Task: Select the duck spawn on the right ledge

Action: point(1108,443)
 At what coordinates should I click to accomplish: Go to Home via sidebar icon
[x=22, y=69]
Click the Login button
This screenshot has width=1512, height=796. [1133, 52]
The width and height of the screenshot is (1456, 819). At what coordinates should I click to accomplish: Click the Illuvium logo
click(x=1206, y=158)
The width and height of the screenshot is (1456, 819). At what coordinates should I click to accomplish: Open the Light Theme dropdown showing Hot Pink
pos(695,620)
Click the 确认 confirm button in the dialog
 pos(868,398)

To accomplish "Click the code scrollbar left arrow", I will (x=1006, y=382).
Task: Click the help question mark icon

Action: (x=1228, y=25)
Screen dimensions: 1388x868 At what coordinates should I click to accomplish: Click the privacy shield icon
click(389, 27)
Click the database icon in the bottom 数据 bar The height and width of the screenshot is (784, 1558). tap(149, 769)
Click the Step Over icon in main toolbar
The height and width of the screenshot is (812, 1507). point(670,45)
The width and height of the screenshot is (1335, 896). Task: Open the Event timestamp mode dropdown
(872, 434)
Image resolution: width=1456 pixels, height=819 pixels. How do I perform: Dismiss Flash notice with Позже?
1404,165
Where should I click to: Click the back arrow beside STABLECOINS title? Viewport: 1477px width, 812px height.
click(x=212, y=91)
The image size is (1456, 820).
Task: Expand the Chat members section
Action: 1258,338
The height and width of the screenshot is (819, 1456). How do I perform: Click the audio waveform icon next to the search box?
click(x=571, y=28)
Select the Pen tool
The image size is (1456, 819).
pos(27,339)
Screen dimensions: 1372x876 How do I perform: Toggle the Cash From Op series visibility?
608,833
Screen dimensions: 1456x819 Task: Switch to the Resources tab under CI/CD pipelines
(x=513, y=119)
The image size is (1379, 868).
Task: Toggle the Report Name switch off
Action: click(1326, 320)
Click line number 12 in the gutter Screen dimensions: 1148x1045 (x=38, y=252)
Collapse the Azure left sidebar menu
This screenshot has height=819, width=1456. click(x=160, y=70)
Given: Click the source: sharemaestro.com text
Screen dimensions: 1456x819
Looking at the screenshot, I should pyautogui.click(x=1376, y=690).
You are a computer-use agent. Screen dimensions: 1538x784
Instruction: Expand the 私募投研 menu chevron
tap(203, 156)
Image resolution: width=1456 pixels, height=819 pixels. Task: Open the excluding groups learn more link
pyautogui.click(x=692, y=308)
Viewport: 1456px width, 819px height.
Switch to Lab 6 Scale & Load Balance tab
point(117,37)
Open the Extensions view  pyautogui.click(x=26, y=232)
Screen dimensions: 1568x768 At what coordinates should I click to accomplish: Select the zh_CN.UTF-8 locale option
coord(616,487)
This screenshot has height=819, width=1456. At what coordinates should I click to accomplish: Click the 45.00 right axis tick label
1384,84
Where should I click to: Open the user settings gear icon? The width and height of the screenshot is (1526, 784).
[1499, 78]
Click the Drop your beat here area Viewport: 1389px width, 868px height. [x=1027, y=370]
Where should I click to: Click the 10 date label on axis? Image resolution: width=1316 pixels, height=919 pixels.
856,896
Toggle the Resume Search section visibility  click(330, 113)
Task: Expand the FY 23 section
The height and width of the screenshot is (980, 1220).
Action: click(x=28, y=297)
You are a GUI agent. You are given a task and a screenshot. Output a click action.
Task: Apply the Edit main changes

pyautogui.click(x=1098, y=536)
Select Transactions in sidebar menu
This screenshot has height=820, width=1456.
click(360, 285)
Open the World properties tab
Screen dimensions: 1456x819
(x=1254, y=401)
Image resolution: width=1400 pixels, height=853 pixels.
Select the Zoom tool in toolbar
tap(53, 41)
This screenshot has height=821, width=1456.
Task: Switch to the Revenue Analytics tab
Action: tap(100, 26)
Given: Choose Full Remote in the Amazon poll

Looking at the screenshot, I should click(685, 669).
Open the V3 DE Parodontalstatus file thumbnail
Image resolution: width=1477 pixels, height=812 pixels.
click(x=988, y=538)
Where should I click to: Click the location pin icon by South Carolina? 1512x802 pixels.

The task -> Write the material above out in full, exactly as it reads.

Completed task ->
Task: Select the duck spawn on the right ledge

Action: point(1108,443)
 At what coordinates should I click to accomplish: Go to Home via sidebar icon
[x=22, y=69]
Click the Login button
This screenshot has width=1512, height=796. [1133, 52]
The width and height of the screenshot is (1456, 819). At what coordinates should I click to accomplish: Click the Illuvium logo
click(x=1206, y=158)
The width and height of the screenshot is (1456, 819). At what coordinates should I click to accomplish: Open the Light Theme dropdown showing Hot Pink
pos(695,620)
Click the 确认 confirm button in the dialog
 pos(868,398)

To accomplish "Click the code scrollbar left arrow", I will (x=1006, y=382).
Task: Click the help question mark icon

Action: (x=1228, y=25)
Screen dimensions: 1388x868 At what coordinates should I click to accomplish: Click the privacy shield icon
click(389, 27)
Click the database icon in the bottom 数据 bar The height and width of the screenshot is (784, 1558). tap(149, 769)
Click the Step Over icon in main toolbar
The height and width of the screenshot is (812, 1507). point(670,45)
The width and height of the screenshot is (1335, 896). Task: Open the Event timestamp mode dropdown
(872, 434)
Image resolution: width=1456 pixels, height=819 pixels. How do I perform: Dismiss Flash notice with Позже?
1404,165
Where should I click to: Click the back arrow beside STABLECOINS title? Viewport: 1477px width, 812px height.
click(x=212, y=91)
The image size is (1456, 820).
Task: Expand the Chat members section
Action: 1258,338
The height and width of the screenshot is (819, 1456). How do I perform: Click the audio waveform icon next to the search box?
click(x=571, y=28)
Select the Pen tool
The image size is (1456, 819).
pos(27,339)
Screen dimensions: 1372x876 How do I perform: Toggle the Cash From Op series visibility?
608,833
Screen dimensions: 1456x819 Task: Switch to the Resources tab under CI/CD pipelines
(x=513, y=119)
The image size is (1379, 868).
Task: Toggle the Report Name switch off
Action: click(1326, 320)
Click line number 12 in the gutter Screen dimensions: 1148x1045 (x=38, y=252)
Collapse the Azure left sidebar menu
This screenshot has height=819, width=1456. click(x=160, y=70)
Given: Click the source: sharemaestro.com text
Screen dimensions: 1456x819
Looking at the screenshot, I should pyautogui.click(x=1376, y=690).
You are a computer-use agent. Screen dimensions: 1538x784
Instruction: Expand the 私募投研 menu chevron
tap(203, 156)
Image resolution: width=1456 pixels, height=819 pixels. Task: Open the excluding groups learn more link
pyautogui.click(x=692, y=308)
Viewport: 1456px width, 819px height.
Switch to Lab 6 Scale & Load Balance tab
point(117,37)
Open the Extensions view  pyautogui.click(x=26, y=232)
Screen dimensions: 1568x768 At what coordinates should I click to accomplish: Select the zh_CN.UTF-8 locale option
coord(616,487)
This screenshot has height=819, width=1456. At what coordinates should I click to accomplish: Click the 45.00 right axis tick label
1384,84
Where should I click to: Open the user settings gear icon? The width and height of the screenshot is (1526, 784).
[1499, 78]
Click the Drop your beat here area Viewport: 1389px width, 868px height. [x=1027, y=370]
Where should I click to: Click the 10 date label on axis? Image resolution: width=1316 pixels, height=919 pixels.
856,896
Toggle the Resume Search section visibility  click(330, 113)
Task: Expand the FY 23 section
The height and width of the screenshot is (980, 1220).
Action: click(x=28, y=297)
You are a GUI agent. You are given a task and a screenshot. Output a click action.
Task: Apply the Edit main changes

pyautogui.click(x=1098, y=536)
Select Transactions in sidebar menu
This screenshot has height=820, width=1456.
click(360, 285)
Open the World properties tab
Screen dimensions: 1456x819
(x=1254, y=401)
Image resolution: width=1400 pixels, height=853 pixels.
Select the Zoom tool in toolbar
tap(53, 41)
This screenshot has height=821, width=1456.
Task: Switch to the Revenue Analytics tab
Action: tap(100, 26)
Given: Choose Full Remote in the Amazon poll

Looking at the screenshot, I should click(685, 669).
Open the V3 DE Parodontalstatus file thumbnail
Image resolution: width=1477 pixels, height=812 pixels.
click(x=988, y=538)
Where should I click to: Click the location pin icon by South Carolina? 1512x802 pixels.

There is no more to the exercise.